◆ Records ◆
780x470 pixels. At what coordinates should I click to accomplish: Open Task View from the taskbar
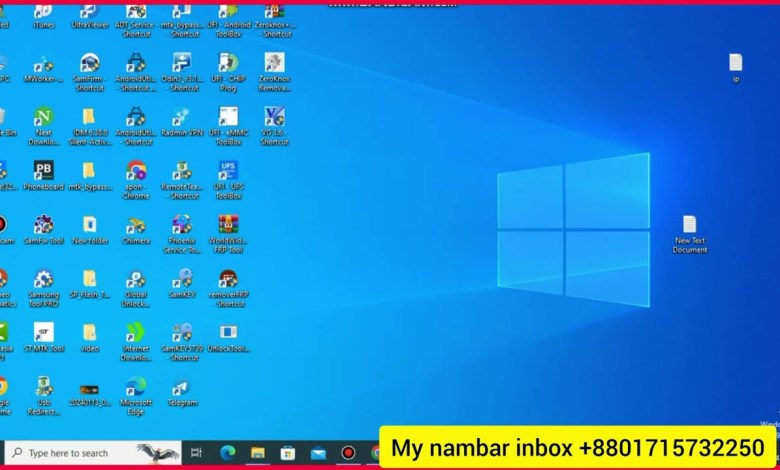[196, 453]
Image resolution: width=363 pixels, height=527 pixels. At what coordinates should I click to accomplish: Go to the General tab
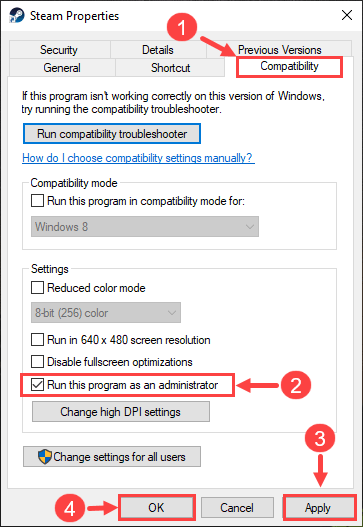point(62,68)
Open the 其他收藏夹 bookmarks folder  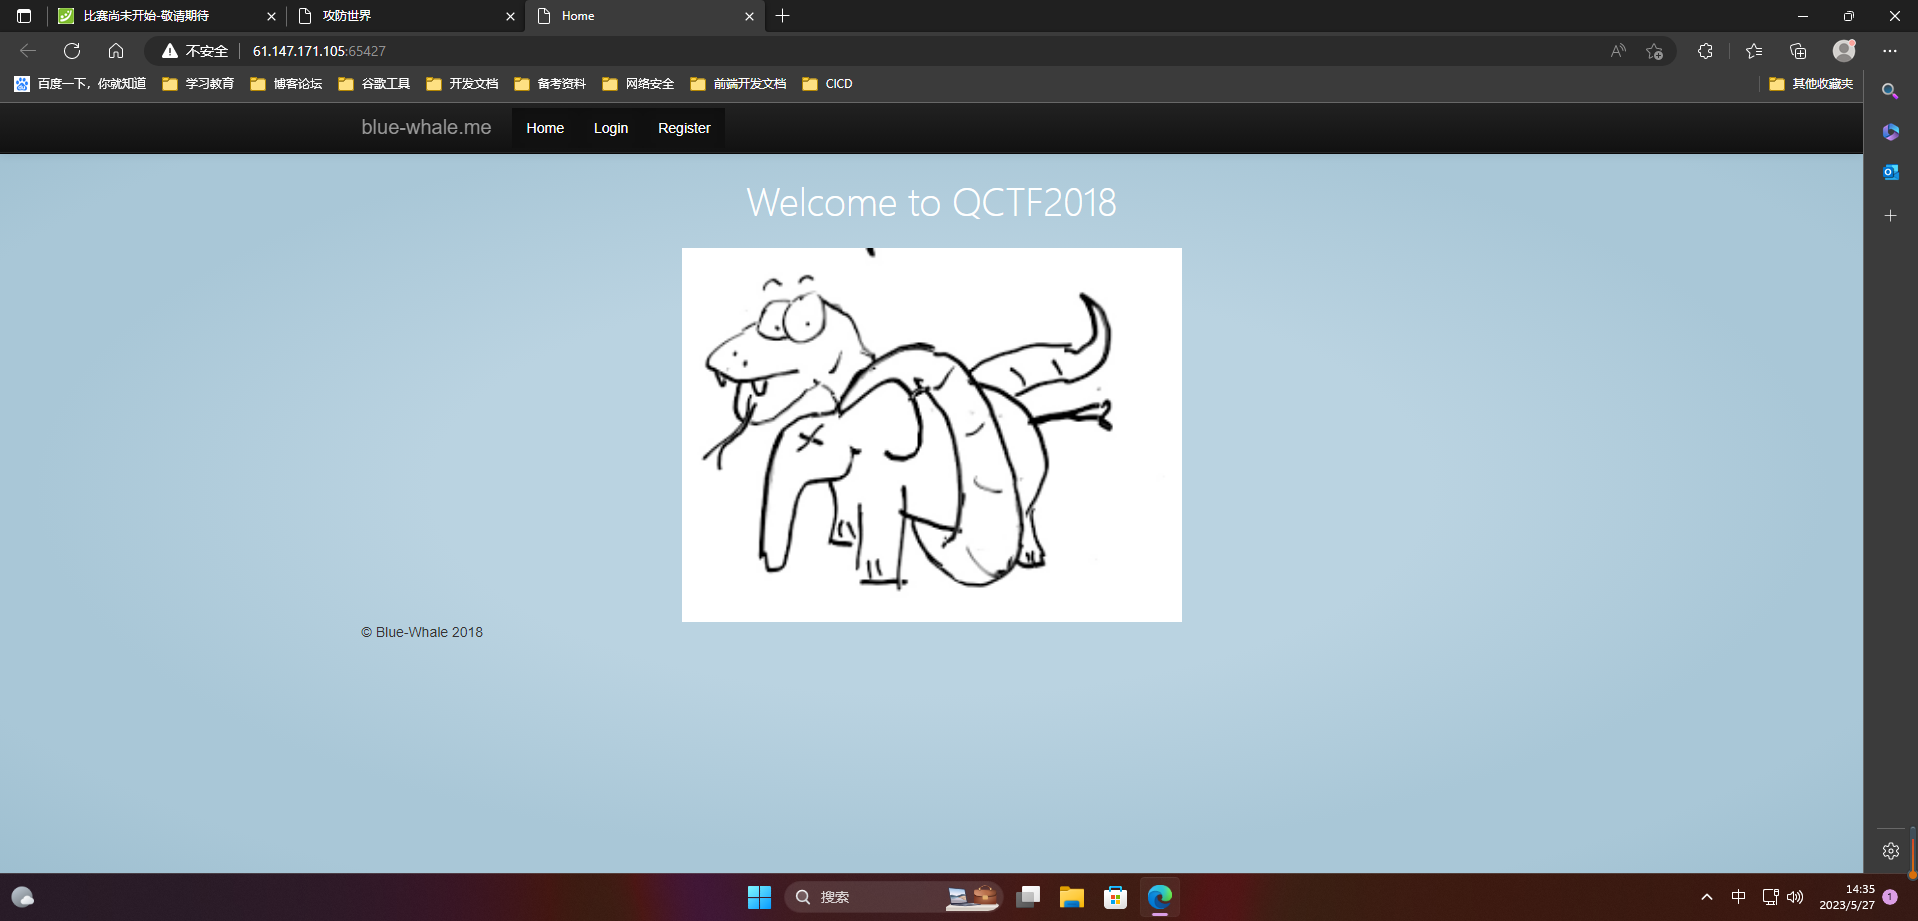1811,84
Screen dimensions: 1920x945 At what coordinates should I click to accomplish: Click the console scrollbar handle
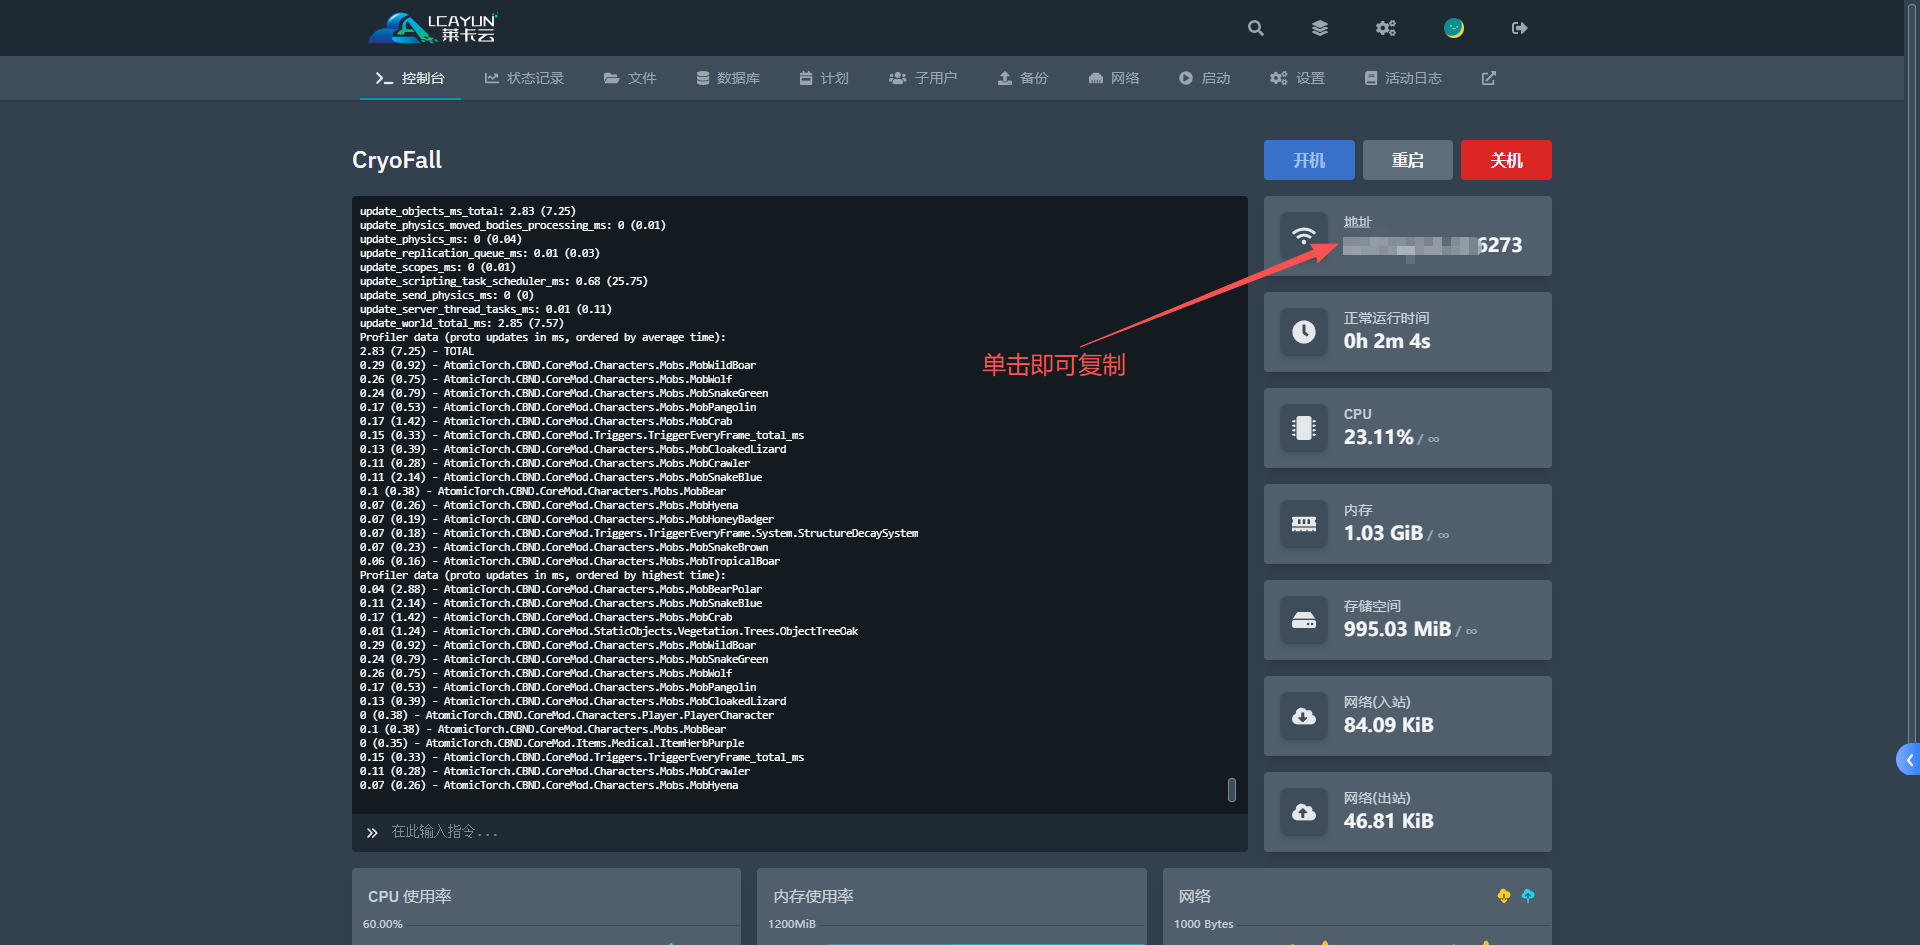pyautogui.click(x=1231, y=790)
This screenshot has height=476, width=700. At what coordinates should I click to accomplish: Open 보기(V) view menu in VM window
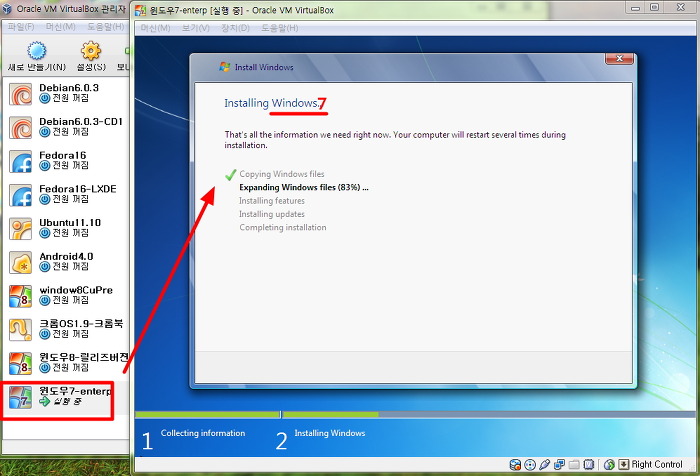tap(194, 27)
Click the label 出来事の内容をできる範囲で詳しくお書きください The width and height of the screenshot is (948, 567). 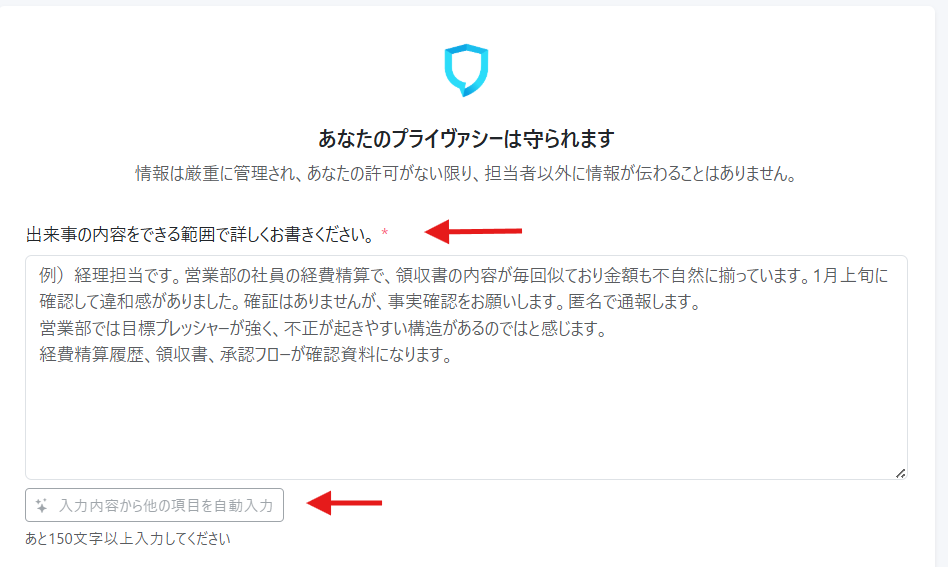pos(201,235)
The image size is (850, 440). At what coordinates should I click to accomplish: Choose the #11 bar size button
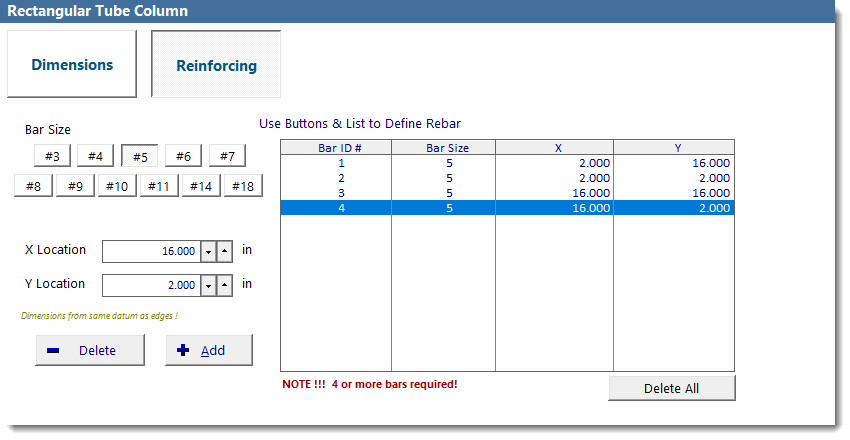click(157, 186)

◆ Description of the task ◆
Pictures are to be omitted. Output verbatim only the lines from the one holding "The image size" through the end of the material, both included.

◆ Result ◆
The image size is (850, 440). At what coordinates should I click to accomplish: Choose the #11 bar size button
click(157, 186)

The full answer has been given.